Exercise details
Return every entry below without altering a word.

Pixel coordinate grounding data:
....

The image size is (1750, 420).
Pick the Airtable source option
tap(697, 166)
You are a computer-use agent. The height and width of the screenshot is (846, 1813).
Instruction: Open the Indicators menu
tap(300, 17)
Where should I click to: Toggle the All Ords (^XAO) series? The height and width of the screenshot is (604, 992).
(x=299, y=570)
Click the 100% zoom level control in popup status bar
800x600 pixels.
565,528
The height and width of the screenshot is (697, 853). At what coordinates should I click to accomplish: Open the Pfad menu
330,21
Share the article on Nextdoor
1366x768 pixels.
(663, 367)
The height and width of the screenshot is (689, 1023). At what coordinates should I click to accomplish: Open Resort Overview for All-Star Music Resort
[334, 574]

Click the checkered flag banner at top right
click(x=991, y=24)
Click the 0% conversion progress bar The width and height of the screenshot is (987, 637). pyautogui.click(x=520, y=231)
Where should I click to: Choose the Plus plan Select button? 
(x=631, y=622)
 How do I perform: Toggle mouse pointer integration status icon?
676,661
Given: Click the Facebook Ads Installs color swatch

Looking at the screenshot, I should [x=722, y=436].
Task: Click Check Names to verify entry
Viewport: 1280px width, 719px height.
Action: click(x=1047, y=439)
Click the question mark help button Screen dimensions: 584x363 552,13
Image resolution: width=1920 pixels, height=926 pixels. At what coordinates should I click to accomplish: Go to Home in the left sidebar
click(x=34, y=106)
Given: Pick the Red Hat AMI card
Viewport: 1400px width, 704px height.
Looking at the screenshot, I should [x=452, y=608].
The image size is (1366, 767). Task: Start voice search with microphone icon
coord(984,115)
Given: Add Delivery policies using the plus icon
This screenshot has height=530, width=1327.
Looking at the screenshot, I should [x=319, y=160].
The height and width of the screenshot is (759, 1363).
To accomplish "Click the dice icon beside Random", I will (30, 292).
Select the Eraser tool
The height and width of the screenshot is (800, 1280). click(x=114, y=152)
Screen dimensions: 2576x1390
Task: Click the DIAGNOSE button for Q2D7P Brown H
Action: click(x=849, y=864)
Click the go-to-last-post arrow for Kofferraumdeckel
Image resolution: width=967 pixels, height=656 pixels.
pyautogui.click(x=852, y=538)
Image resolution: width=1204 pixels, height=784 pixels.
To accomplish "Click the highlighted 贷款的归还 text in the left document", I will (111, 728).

....

Exercise response
The image size is (1750, 420).
Pick the Airtable source option
tap(697, 166)
You are a computer-use agent. The height and width of the screenshot is (846, 1813).
Instruction: Open the Indicators menu
tap(300, 17)
Where should I click to: Toggle the All Ords (^XAO) series? The height and width of the screenshot is (604, 992).
(x=299, y=570)
Click the 100% zoom level control in popup status bar
800x600 pixels.
565,528
The height and width of the screenshot is (697, 853). At what coordinates should I click to accomplish: Open the Pfad menu
330,21
Share the article on Nextdoor
1366x768 pixels.
(663, 367)
The height and width of the screenshot is (689, 1023). At what coordinates should I click to accomplish: Open Resort Overview for All-Star Music Resort
[334, 574]

Click the checkered flag banner at top right
click(x=991, y=24)
Click the 0% conversion progress bar The width and height of the screenshot is (987, 637). pyautogui.click(x=520, y=231)
Where should I click to: Choose the Plus plan Select button? 
(x=631, y=622)
 How do I perform: Toggle mouse pointer integration status icon?
676,661
Given: Click the Facebook Ads Installs color swatch

Looking at the screenshot, I should [x=722, y=436].
Task: Click Check Names to verify entry
Viewport: 1280px width, 719px height.
Action: click(x=1047, y=439)
Click the question mark help button Screen dimensions: 584x363 552,13
Image resolution: width=1920 pixels, height=926 pixels. At what coordinates should I click to accomplish: Go to Home in the left sidebar
click(x=34, y=106)
Given: Pick the Red Hat AMI card
Viewport: 1400px width, 704px height.
Looking at the screenshot, I should [x=452, y=608].
The image size is (1366, 767). Task: Start voice search with microphone icon
coord(984,115)
Given: Add Delivery policies using the plus icon
This screenshot has height=530, width=1327.
Looking at the screenshot, I should [x=319, y=160].
The height and width of the screenshot is (759, 1363).
To accomplish "Click the dice icon beside Random", I will (30, 292).
Select the Eraser tool
The height and width of the screenshot is (800, 1280). click(x=114, y=152)
Screen dimensions: 2576x1390
Task: Click the DIAGNOSE button for Q2D7P Brown H
Action: click(x=849, y=864)
Click the go-to-last-post arrow for Kofferraumdeckel
Image resolution: width=967 pixels, height=656 pixels.
pyautogui.click(x=852, y=538)
Image resolution: width=1204 pixels, height=784 pixels.
To accomplish "Click the highlighted 贷款的归还 text in the left document", I will (111, 728).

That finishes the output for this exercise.